Advertisers have been given numbers that overestimate the amount of time Facebook users watch video by between 60 and 80 percent. This comes after the social media giant talked about the rapid growth in its video numbers.
There’s a growing fear among advertisers that Facebook and Google hide too much of this kind of information. That’s ironic, because one reason advertisers tell traditional publishers they prefer online media is ‘accountability’.
This isn’t the only bad news Facebook has for traditional publishers. In June there was an algorithm change which saw Facebook prioritise material from human accounts while decreasing the number of posts users would see from media companies.
Those publishers who depend on Facebook to deliver readers get less traffic as a result.
Many publishers feel they have no choice but to throw in their lot with Facebook. After all, it is the largest source of traffic for most big media companies. And Facebook has consistently pushed itself to publishers in a bid to fill its pages with their, free-to-Facebook, material.
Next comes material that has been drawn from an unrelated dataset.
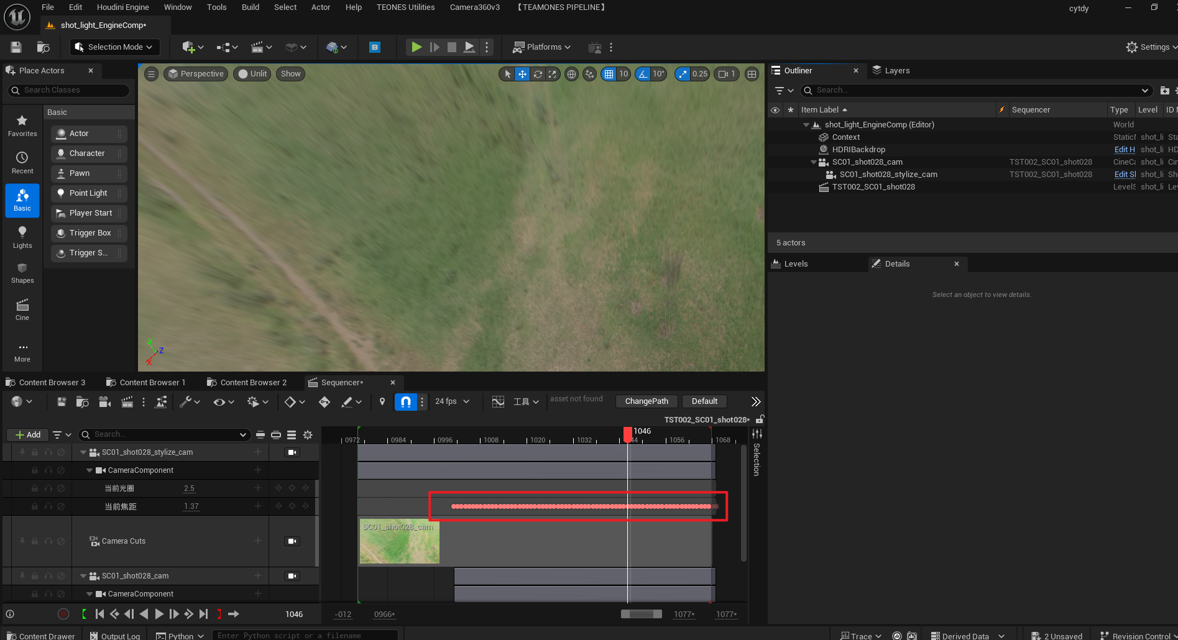Screen dimensions: 1178x640
Task: Toggle rotation angle snapping in viewport
Action: [x=643, y=74]
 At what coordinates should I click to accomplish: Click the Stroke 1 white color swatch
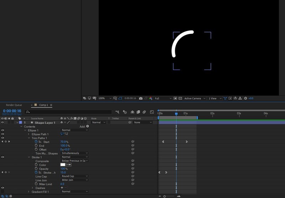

Yet Facebook has proved a fickle and unsympathetic partner. Its relationship with traditional media is asymmetric.
It’s not clear if Facebook’s recent misreporting was deliberate or accidental. The difference doesn’t matter much to publishers, either way they suffer.
Facebook’s business is all about building compelling services that win large audiences. It then sells that attention to advertisers. Google is the same.
In many respects both are following the traditional media-advertising model, although there are huge differences of scale and neither invests heavily in producing original material. Instead they let other people do the heavy lifting.
You can see this as a parasitic way of making money. Despite all the goody-two-shoes rhetoric about extending the reach of the internet into the poorer areas of the world or bringing people together, the pair are vast empires that care little for what goes on down at the grass-roots level.